#### Task prompt
Say how many lines below hold the word "computer"; give the number by itself.

····················

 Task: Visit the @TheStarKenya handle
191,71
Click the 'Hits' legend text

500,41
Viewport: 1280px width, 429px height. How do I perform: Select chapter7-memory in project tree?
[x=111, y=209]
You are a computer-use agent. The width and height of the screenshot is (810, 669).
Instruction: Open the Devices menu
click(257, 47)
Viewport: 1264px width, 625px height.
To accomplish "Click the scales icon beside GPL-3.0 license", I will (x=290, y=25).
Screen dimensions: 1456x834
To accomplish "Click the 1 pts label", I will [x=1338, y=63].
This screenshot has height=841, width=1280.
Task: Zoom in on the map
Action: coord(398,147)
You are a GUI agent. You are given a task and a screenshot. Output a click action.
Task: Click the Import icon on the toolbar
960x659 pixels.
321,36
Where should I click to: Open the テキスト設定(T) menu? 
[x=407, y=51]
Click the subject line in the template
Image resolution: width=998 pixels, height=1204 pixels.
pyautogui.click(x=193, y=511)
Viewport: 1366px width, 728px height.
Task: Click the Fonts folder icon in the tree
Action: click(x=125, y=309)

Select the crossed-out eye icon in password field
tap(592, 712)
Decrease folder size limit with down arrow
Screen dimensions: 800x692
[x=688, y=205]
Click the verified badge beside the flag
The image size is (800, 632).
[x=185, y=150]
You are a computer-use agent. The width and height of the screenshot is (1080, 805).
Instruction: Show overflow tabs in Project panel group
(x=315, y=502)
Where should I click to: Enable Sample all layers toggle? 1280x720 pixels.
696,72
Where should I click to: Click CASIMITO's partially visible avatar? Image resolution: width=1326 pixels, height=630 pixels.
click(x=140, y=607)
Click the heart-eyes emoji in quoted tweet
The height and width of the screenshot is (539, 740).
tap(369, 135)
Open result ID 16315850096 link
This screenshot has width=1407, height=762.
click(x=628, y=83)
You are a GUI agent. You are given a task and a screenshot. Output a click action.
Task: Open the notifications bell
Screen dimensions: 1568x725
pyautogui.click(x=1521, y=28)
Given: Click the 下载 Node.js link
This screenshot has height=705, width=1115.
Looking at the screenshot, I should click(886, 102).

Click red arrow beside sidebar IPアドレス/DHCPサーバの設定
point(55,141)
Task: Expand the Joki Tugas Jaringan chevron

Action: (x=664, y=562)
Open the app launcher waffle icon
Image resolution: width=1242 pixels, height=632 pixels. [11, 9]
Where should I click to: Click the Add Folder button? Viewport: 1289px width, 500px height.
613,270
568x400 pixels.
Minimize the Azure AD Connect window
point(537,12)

····················

#### Response
2